WORK REQUEST
The output is the lines below from the one with "Toggle the grid display in the Visualizer" through the one with "Click the 24/7", both included, printed exactly and with no other line.

[Collected data entries]
= = =

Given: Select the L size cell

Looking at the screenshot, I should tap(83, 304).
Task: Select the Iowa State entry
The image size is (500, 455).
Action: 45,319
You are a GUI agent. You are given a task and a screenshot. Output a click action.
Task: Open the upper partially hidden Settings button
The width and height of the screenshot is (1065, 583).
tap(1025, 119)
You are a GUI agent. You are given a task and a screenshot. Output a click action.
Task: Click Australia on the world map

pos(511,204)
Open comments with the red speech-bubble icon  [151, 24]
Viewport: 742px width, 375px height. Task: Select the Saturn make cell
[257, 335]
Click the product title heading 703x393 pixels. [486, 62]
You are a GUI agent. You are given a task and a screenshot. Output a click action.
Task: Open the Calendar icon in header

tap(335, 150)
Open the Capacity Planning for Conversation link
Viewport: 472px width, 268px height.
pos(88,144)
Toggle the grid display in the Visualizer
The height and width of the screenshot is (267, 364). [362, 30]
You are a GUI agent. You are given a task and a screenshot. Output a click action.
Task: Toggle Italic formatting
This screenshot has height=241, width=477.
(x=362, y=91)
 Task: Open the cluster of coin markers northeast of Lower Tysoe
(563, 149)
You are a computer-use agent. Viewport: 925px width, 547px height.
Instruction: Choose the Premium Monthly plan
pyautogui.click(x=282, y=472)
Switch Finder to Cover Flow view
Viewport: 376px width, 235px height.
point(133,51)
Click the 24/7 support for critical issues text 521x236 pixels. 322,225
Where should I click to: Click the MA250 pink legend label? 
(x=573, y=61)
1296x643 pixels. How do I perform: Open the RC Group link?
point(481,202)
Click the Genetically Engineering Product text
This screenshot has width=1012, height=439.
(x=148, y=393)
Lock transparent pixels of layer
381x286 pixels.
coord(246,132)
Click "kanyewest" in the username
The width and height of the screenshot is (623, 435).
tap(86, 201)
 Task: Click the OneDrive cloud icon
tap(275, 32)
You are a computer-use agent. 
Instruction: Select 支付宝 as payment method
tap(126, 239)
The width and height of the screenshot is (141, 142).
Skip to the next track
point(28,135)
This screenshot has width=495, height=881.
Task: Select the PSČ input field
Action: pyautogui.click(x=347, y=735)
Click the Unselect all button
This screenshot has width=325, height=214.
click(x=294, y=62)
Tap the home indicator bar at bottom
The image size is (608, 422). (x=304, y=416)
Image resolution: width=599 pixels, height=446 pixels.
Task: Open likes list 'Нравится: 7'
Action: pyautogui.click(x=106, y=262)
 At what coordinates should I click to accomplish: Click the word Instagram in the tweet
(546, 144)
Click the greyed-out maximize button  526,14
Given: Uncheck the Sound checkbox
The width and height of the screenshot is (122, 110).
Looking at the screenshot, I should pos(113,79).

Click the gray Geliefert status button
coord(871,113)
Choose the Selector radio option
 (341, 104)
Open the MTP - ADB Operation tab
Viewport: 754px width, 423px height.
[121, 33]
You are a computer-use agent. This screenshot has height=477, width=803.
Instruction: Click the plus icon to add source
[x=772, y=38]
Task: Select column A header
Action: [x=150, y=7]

= = =

OUTPUT OF THE EXERCISE
Toggle the grid display in the Visualizer
The height and width of the screenshot is (267, 364). [362, 30]
You are a GUI agent. You are given a task and a screenshot. Output a click action.
Task: Toggle Italic formatting
This screenshot has height=241, width=477.
(x=362, y=91)
 Task: Open the cluster of coin markers northeast of Lower Tysoe
(563, 149)
You are a computer-use agent. Viewport: 925px width, 547px height.
Instruction: Choose the Premium Monthly plan
pyautogui.click(x=282, y=472)
Switch Finder to Cover Flow view
Viewport: 376px width, 235px height.
point(133,51)
Click the 24/7 support for critical issues text 521x236 pixels. 322,225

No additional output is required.